Saved entries
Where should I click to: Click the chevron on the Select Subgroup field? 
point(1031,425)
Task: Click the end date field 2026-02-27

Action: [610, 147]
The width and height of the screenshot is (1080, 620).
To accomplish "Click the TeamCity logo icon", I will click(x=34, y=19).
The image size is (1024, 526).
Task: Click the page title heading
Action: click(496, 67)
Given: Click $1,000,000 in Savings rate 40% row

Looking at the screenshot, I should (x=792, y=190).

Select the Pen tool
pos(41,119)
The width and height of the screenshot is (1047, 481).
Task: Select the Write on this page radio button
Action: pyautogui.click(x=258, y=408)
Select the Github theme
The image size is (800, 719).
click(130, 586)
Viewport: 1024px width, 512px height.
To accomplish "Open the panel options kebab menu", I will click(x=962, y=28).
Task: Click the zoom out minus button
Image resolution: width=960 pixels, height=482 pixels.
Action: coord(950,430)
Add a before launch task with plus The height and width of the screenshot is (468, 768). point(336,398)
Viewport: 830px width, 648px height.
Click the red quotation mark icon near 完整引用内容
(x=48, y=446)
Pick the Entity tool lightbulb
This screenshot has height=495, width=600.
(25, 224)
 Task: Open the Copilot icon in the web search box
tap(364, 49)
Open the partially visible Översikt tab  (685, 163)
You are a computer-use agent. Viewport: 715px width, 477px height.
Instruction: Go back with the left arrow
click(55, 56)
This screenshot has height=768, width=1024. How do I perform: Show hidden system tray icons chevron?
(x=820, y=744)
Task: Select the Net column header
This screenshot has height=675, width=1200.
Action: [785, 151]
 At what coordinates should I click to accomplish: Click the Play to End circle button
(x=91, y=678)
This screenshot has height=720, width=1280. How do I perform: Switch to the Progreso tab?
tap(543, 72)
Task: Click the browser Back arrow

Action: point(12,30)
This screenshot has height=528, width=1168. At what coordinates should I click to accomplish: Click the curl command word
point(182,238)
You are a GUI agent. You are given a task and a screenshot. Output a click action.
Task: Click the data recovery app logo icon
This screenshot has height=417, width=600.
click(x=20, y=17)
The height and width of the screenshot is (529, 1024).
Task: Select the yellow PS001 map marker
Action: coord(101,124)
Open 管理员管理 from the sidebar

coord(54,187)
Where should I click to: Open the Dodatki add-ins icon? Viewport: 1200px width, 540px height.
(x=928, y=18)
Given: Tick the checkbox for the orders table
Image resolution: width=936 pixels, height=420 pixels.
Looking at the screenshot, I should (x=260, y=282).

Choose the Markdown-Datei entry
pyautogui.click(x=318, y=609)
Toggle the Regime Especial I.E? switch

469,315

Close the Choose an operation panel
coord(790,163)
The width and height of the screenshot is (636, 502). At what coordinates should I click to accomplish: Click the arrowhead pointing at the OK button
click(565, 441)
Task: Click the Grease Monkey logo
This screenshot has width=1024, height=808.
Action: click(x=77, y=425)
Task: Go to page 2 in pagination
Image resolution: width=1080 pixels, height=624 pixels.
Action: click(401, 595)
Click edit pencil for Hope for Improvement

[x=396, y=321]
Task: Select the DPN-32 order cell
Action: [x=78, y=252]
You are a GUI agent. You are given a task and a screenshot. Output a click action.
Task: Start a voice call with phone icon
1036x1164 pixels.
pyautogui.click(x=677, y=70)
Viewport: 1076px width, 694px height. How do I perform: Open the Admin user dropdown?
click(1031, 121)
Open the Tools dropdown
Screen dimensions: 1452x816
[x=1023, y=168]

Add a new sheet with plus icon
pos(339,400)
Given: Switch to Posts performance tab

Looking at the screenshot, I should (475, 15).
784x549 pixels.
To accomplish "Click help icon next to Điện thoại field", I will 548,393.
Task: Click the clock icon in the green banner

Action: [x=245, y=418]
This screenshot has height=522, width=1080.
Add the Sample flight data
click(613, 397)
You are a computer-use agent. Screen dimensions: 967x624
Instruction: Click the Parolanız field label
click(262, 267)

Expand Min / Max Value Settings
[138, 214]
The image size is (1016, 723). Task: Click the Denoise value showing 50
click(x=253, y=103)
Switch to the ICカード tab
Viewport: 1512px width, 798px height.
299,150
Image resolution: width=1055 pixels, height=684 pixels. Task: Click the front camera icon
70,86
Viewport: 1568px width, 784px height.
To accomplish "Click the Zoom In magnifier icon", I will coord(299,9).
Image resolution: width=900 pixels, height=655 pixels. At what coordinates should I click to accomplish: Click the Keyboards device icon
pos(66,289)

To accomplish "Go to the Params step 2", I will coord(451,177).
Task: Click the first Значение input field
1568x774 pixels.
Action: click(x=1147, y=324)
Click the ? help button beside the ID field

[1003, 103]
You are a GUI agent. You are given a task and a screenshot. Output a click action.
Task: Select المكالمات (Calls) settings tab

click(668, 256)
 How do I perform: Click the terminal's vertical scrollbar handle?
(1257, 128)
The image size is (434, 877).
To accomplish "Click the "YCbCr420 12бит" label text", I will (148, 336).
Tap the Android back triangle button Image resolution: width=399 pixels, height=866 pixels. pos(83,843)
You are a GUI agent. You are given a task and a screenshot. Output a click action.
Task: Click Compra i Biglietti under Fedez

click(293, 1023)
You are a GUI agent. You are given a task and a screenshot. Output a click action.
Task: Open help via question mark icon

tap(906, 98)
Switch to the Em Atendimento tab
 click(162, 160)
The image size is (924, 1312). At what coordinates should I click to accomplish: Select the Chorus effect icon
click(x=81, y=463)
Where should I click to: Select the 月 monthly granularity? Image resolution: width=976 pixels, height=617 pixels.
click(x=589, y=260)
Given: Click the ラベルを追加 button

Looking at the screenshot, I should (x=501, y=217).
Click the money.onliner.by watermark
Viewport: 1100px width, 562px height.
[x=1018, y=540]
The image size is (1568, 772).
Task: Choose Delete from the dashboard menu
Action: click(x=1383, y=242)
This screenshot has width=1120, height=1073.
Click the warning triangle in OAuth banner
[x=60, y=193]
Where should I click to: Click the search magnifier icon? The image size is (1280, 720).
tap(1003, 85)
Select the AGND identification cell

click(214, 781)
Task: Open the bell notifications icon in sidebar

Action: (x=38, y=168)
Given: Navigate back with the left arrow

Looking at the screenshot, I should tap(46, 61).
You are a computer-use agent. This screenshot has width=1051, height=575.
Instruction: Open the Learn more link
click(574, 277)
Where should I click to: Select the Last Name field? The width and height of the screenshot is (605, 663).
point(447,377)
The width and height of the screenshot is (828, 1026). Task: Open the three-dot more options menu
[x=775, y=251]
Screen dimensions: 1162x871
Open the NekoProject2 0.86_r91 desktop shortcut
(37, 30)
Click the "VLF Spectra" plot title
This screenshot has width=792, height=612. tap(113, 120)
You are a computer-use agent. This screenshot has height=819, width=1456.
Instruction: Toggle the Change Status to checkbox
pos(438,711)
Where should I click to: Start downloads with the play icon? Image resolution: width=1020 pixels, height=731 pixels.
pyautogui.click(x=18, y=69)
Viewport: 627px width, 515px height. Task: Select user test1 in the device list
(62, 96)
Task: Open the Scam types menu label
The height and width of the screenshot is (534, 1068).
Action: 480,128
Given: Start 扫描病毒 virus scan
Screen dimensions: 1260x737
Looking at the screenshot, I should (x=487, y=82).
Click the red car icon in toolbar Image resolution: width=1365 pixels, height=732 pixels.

■ EXERCISE OBJECTIVE ■
All records above are to be printed exactly, with nothing omitted.

■ RESPONSE TO THE TASK ■
Where should I click to: Click the chevron on the Select Subgroup field? 
point(1031,425)
Task: Click the end date field 2026-02-27

Action: [610, 147]
The width and height of the screenshot is (1080, 620).
To accomplish "Click the TeamCity logo icon", I will click(x=34, y=19).
The image size is (1024, 526).
Task: Click the page title heading
Action: click(496, 67)
Given: Click $1,000,000 in Savings rate 40% row

Looking at the screenshot, I should (x=792, y=190).

Select the Pen tool
pos(41,119)
The width and height of the screenshot is (1047, 481).
Task: Select the Write on this page radio button
Action: pyautogui.click(x=258, y=408)
Select the Github theme
The image size is (800, 719).
click(130, 586)
Viewport: 1024px width, 512px height.
To accomplish "Open the panel options kebab menu", I will click(x=962, y=28).
Task: Click the zoom out minus button
Image resolution: width=960 pixels, height=482 pixels.
Action: coord(950,430)
Add a before launch task with plus The height and width of the screenshot is (468, 768). point(336,398)
Viewport: 830px width, 648px height.
Click the red quotation mark icon near 完整引用内容
(x=48, y=446)
Pick the Entity tool lightbulb
This screenshot has height=495, width=600.
(25, 224)
 Task: Open the Copilot icon in the web search box
tap(364, 49)
Open the partially visible Översikt tab  (685, 163)
You are a computer-use agent. Viewport: 715px width, 477px height.
Instruction: Go back with the left arrow
click(55, 56)
This screenshot has height=768, width=1024. How do I perform: Show hidden system tray icons chevron?
(x=820, y=744)
Task: Select the Net column header
This screenshot has height=675, width=1200.
Action: [785, 151]
 At what coordinates should I click to accomplish: Click the Play to End circle button
(x=91, y=678)
This screenshot has height=720, width=1280. How do I perform: Switch to the Progreso tab?
tap(543, 72)
Task: Click the browser Back arrow

Action: point(12,30)
This screenshot has height=528, width=1168. At what coordinates should I click to accomplish: Click the curl command word
point(182,238)
You are a GUI agent. You are given a task and a screenshot. Output a click action.
Task: Click the data recovery app logo icon
This screenshot has height=417, width=600.
click(x=20, y=17)
The height and width of the screenshot is (529, 1024).
Task: Select the yellow PS001 map marker
Action: coord(101,124)
Open 管理员管理 from the sidebar

coord(54,187)
Where should I click to: Open the Dodatki add-ins icon? Viewport: 1200px width, 540px height.
(x=928, y=18)
Given: Tick the checkbox for the orders table
Image resolution: width=936 pixels, height=420 pixels.
Looking at the screenshot, I should (x=260, y=282).

Choose the Markdown-Datei entry
pyautogui.click(x=318, y=609)
Toggle the Regime Especial I.E? switch

469,315

Close the Choose an operation panel
coord(790,163)
The width and height of the screenshot is (636, 502). At what coordinates should I click to accomplish: Click the arrowhead pointing at the OK button
click(565, 441)
Task: Click the Grease Monkey logo
This screenshot has width=1024, height=808.
Action: click(x=77, y=425)
Task: Go to page 2 in pagination
Image resolution: width=1080 pixels, height=624 pixels.
Action: click(401, 595)
Click edit pencil for Hope for Improvement

[x=396, y=321]
Task: Select the DPN-32 order cell
Action: [x=78, y=252]
You are a GUI agent. You are given a task and a screenshot. Output a click action.
Task: Start a voice call with phone icon
1036x1164 pixels.
pyautogui.click(x=677, y=70)
Viewport: 1076px width, 694px height. How do I perform: Open the Admin user dropdown?
click(1031, 121)
Open the Tools dropdown
Screen dimensions: 1452x816
[x=1023, y=168]

Add a new sheet with plus icon
pos(339,400)
Given: Switch to Posts performance tab

Looking at the screenshot, I should (475, 15).
784x549 pixels.
To accomplish "Click help icon next to Điện thoại field", I will 548,393.
Task: Click the clock icon in the green banner

Action: [x=245, y=418]
This screenshot has height=522, width=1080.
Add the Sample flight data
click(613, 397)
You are a computer-use agent. Screen dimensions: 967x624
Instruction: Click the Parolanız field label
click(262, 267)

Expand Min / Max Value Settings
[138, 214]
The image size is (1016, 723). Task: Click the Denoise value showing 50
click(x=253, y=103)
Switch to the ICカード tab
Viewport: 1512px width, 798px height.
299,150
Image resolution: width=1055 pixels, height=684 pixels. Task: Click the front camera icon
70,86
Viewport: 1568px width, 784px height.
To accomplish "Click the Zoom In magnifier icon", I will coord(299,9).
Image resolution: width=900 pixels, height=655 pixels. At what coordinates should I click to accomplish: Click the Keyboards device icon
pos(66,289)

To accomplish "Go to the Params step 2", I will coord(451,177).
Task: Click the first Значение input field
1568x774 pixels.
Action: click(x=1147, y=324)
Click the ? help button beside the ID field

[1003, 103]
You are a GUI agent. You are given a task and a screenshot. Output a click action.
Task: Select المكالمات (Calls) settings tab

click(668, 256)
 How do I perform: Click the terminal's vertical scrollbar handle?
(1257, 128)
The image size is (434, 877).
To accomplish "Click the "YCbCr420 12бит" label text", I will (148, 336).
Tap the Android back triangle button Image resolution: width=399 pixels, height=866 pixels. pos(83,843)
You are a GUI agent. You are given a task and a screenshot. Output a click action.
Task: Click Compra i Biglietti under Fedez

click(293, 1023)
You are a GUI agent. You are given a task and a screenshot. Output a click action.
Task: Open help via question mark icon

tap(906, 98)
Switch to the Em Atendimento tab
 click(162, 160)
The image size is (924, 1312). At what coordinates should I click to accomplish: Select the Chorus effect icon
click(x=81, y=463)
Where should I click to: Select the 月 monthly granularity? Image resolution: width=976 pixels, height=617 pixels.
click(x=589, y=260)
Given: Click the ラベルを追加 button

Looking at the screenshot, I should (x=501, y=217).
Click the money.onliner.by watermark
Viewport: 1100px width, 562px height.
[x=1018, y=540]
The image size is (1568, 772).
Task: Choose Delete from the dashboard menu
Action: click(x=1383, y=242)
This screenshot has width=1120, height=1073.
Click the warning triangle in OAuth banner
[x=60, y=193]
Where should I click to: Click the search magnifier icon? The image size is (1280, 720).
tap(1003, 85)
Select the AGND identification cell

click(214, 781)
Task: Open the bell notifications icon in sidebar

Action: (x=38, y=168)
Given: Navigate back with the left arrow

Looking at the screenshot, I should tap(46, 61).
You are a computer-use agent. This screenshot has width=1051, height=575.
Instruction: Open the Learn more link
click(574, 277)
Where should I click to: Select the Last Name field? The width and height of the screenshot is (605, 663).
point(447,377)
The width and height of the screenshot is (828, 1026). Task: Open the three-dot more options menu
[x=775, y=251]
Screen dimensions: 1162x871
Open the NekoProject2 0.86_r91 desktop shortcut
(37, 30)
Click the "VLF Spectra" plot title
This screenshot has width=792, height=612. tap(113, 120)
You are a computer-use agent. This screenshot has height=819, width=1456.
Instruction: Toggle the Change Status to checkbox
pos(438,711)
Where should I click to: Start downloads with the play icon? Image resolution: width=1020 pixels, height=731 pixels.
pyautogui.click(x=18, y=69)
Viewport: 627px width, 515px height. Task: Select user test1 in the device list
(62, 96)
Task: Open the Scam types menu label
The height and width of the screenshot is (534, 1068).
Action: 480,128
Given: Start 扫描病毒 virus scan
Screen dimensions: 1260x737
Looking at the screenshot, I should (x=487, y=82).
Click the red car icon in toolbar Image resolution: width=1365 pixels, height=732 pixels.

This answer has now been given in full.